Na literatura clássica, o córtex motor e o tátil são os primos pobres, eles ficam embaixo na hierarquia, as áreas "nobres" estariam mais acima. Só que isso não é verdade, o cérebro funciona como um todo. Foi aí que eu comecei a ter os insights de que ele funciona em analógico, em contínuo, não pode ser reduzido a uma máquina digital. Não tem a menor chance.

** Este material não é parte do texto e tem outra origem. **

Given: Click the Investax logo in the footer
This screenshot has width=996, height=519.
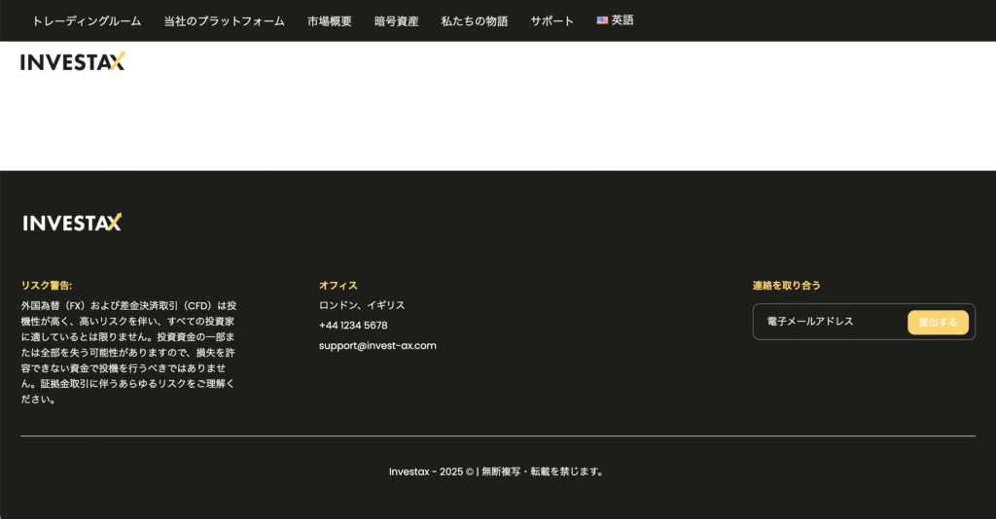Looking at the screenshot, I should coord(73,223).
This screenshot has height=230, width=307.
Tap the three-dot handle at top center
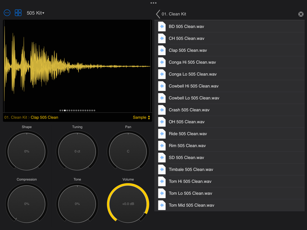pos(154,3)
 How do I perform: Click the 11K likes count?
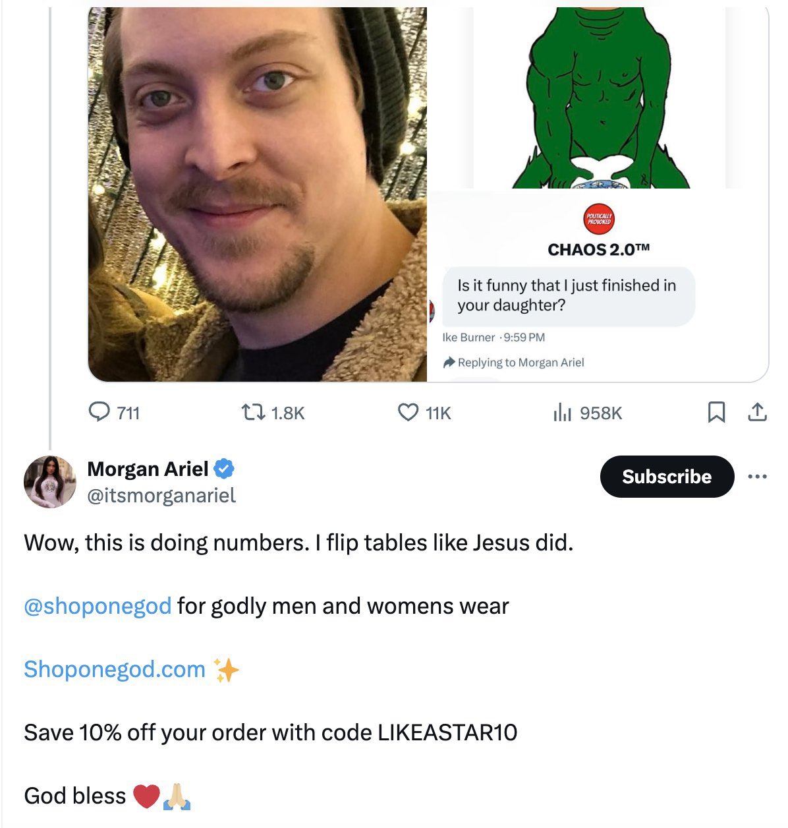coord(438,413)
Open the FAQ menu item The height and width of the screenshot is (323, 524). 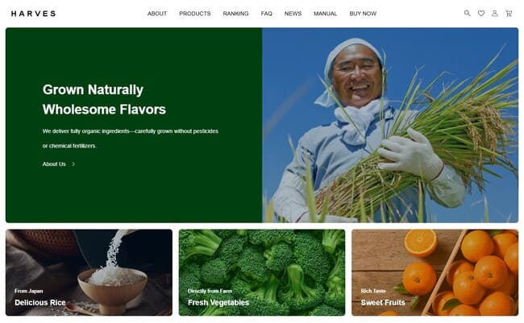click(x=266, y=14)
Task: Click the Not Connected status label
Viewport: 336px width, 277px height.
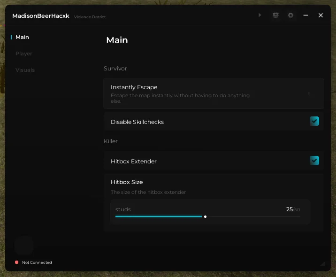Action: click(37, 262)
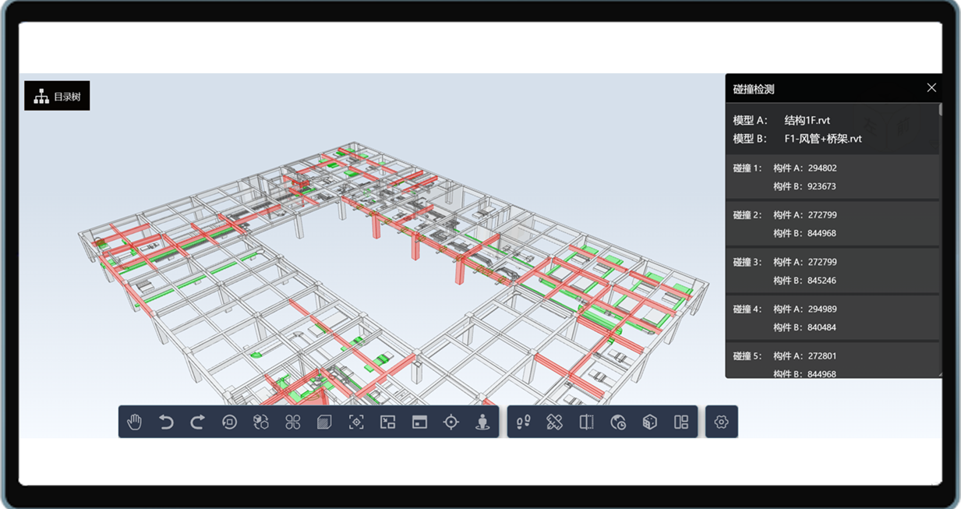
Task: Close the 碰撞检测 panel
Action: pos(931,87)
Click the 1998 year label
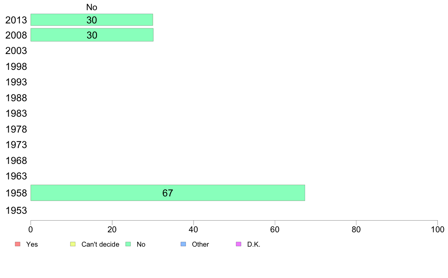This screenshot has height=278, width=448. coord(16,67)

Nós não pegamos só sinais do córtex motor, mas sinais do cérebro inteiro. Com os nossos macaquinhos, registrávamos áreas parietais, visuais, táteis, motoras, e combinávamos toda essa atividade para controlar um braço robótico. Foi isso que desenhou o protocolo usado em seres humanos. Foi só por causa dessas descobertas básicas, da pesquisa básica, que nós conseguimos fazer o protocolo de reabilitação que permitiu com que as pessoas voltassem a caminhar, porque usamos a nossa teoria e não a teoria clássica da neurociência. Se tivéssemos usado, não iria funcionar. Isso mostra muito o mundo acadêmico.

A briga foi muito grande?

Para você ter uma ideia, nós tínhamos no nosso escritório — o John na Filadélfia e eu, em Newark — a carta do revisor que negou nosso primeiro projeto de interface cérebro-máquina. No parecer, de 2000, ele dizia: "Dr. Chapin e Nicolelis precisam de ajuda profissional do tipo psiquiátrico", porque o que eles estão propondo jamais vai acontecer. E ainda colocava várias interrogações: "conectar cérebros a máquinas?", como se fosse alucinação.

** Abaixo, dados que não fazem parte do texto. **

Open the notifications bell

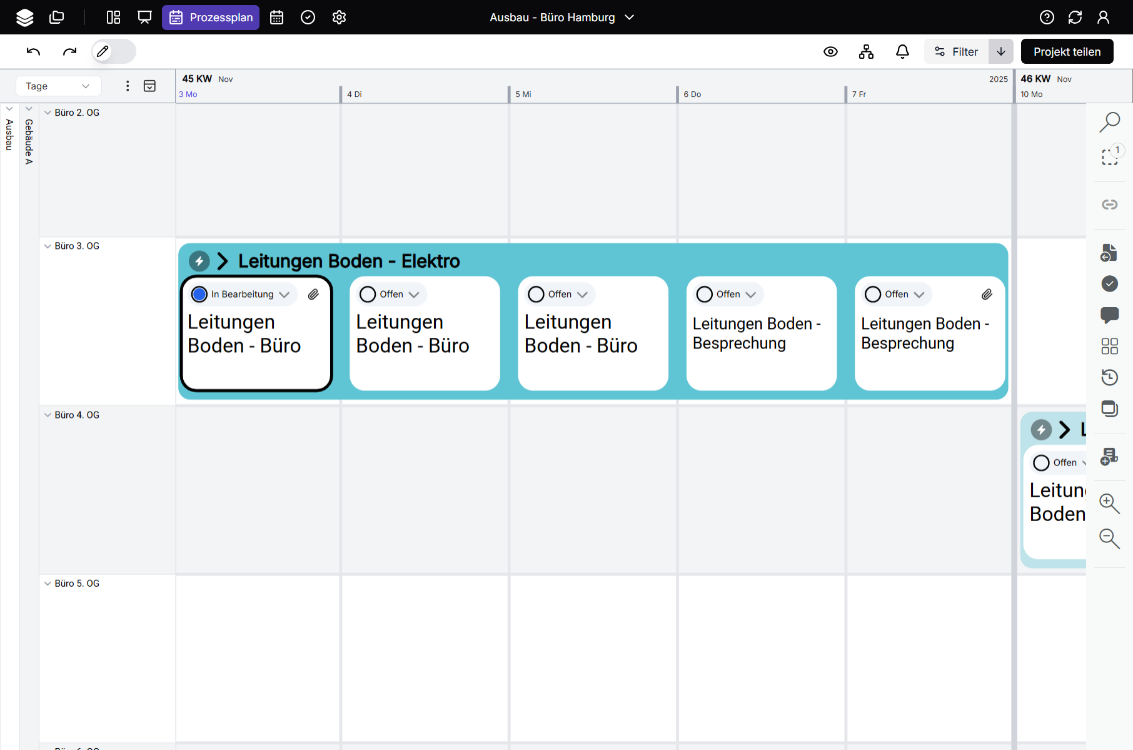click(902, 52)
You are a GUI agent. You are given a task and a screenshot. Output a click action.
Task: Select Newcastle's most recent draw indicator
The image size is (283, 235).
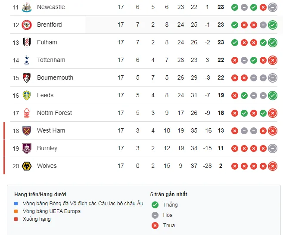272,7
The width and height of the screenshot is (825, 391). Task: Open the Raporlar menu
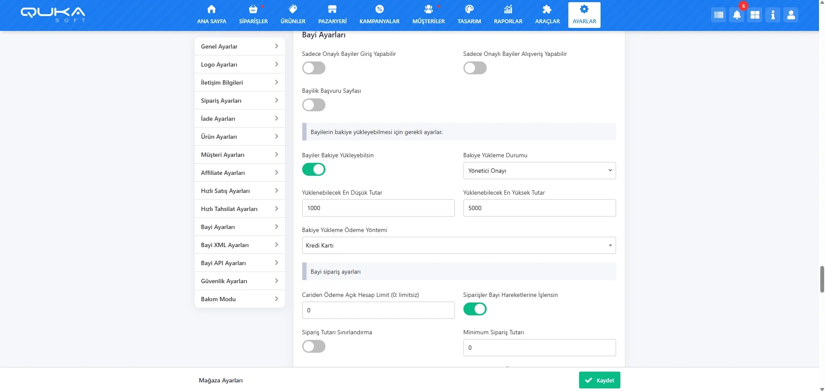pyautogui.click(x=508, y=15)
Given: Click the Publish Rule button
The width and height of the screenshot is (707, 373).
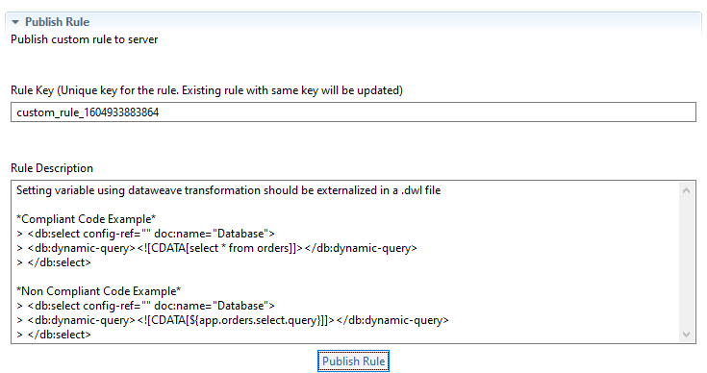Looking at the screenshot, I should 354,361.
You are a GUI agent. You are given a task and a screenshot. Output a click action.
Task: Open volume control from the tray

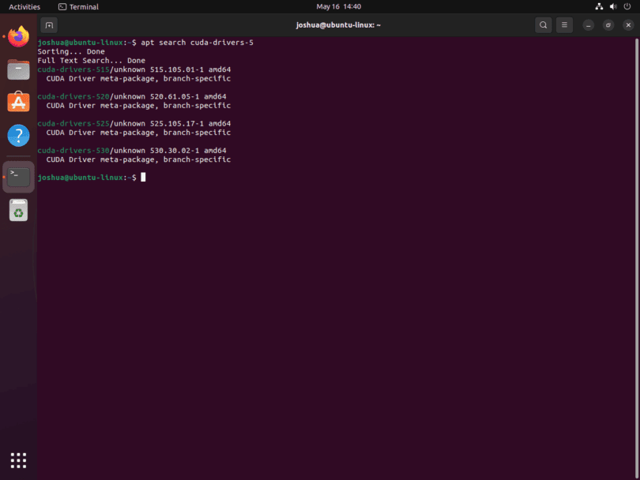coord(612,6)
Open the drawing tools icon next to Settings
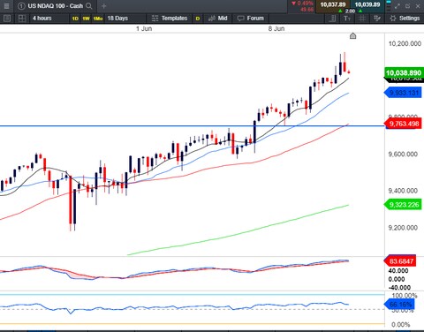Screen dimensions: 424x332 (x=376, y=19)
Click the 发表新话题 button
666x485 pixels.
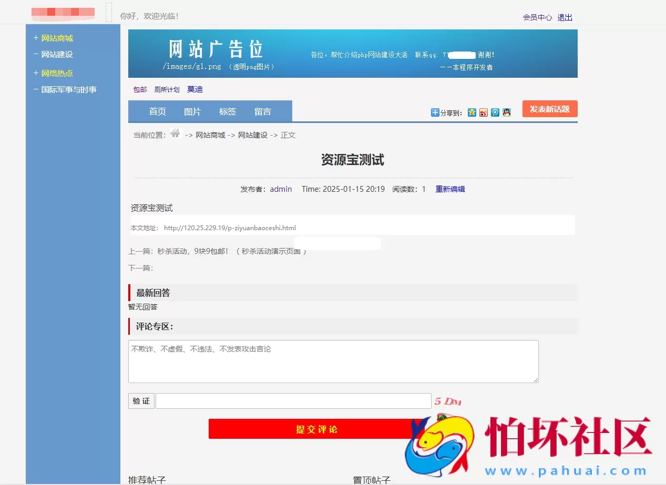549,109
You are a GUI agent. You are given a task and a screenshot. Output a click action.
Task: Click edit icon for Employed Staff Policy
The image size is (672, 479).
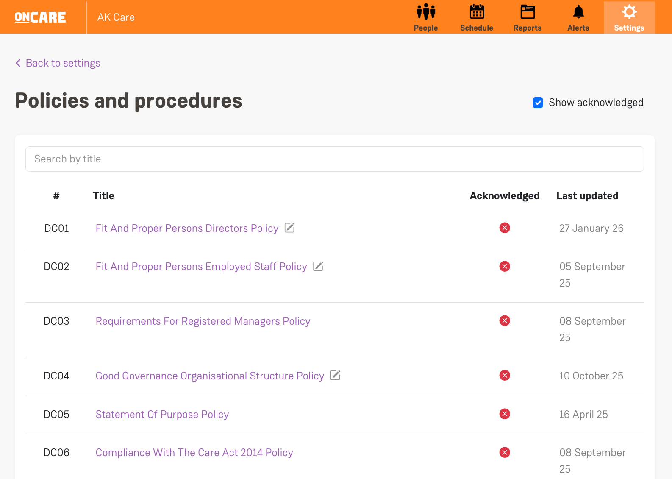(318, 266)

Nós deixávamos essa carta pendurada no escritório e, todas as manhãs, eu olhava aquilo e pensava: "um dia, a gente te responde". Em 2010, quando eu ganhei o prêmio do National Institutes of Health (NIH), o Pioneer Award, pela interface cérebro-máquina, o maior prêmio do NIH, eu olhei para o auditório e disse: "se o revisor 2 estiver na plateia, eu queria agradecer a você, porque durante quase dez anos, nós tivemos você na nossa parede e, todas as manhãs, nós dizíamos: "um dia a gente te responde".

O conservadorismo é tão dominante que criar algo novo na ciência hoje em dia é terrível. Você vai ter que destruir teorias, vai ter que confrontar certezas. As pessoas levam isso para o lado pessoal, quando, na realidade, o que nós fazemos em ciência é impessoal. Não tem nenhuma relação com quem está defendendo uma ideia ou outra, não é business. Mas, se a pessoa está defendendo uma ideia errada ou fazendo algo errado, você tem que dizer, porque isso faz parte da carreira acadêmica.

Depois de 30 anos ouvindo que era loucura, que nós tínhamos que ir para um hospital psiquiátrico, ouvindo reclamação até da roupa que o Juliano usou na demonstração da Copa, o que vale é ver aquela moça andando em Pequim. Ela chegou na cadeira de rodas, mocinha, simpática, e todo mundo olhando com a expressão de pena. De repente, essa menina se levanta e sai andando. Foi uma coisa linda. Ela estava fazendo coisas que nunca imaginei ver na minha vida.

Nosso período aprovado do protocolo é de nove meses, você não pode continuar depois, tem que parar, analisar e publicar os dados. Mas ela continua. Está lá, porque os efeitos são duradouros.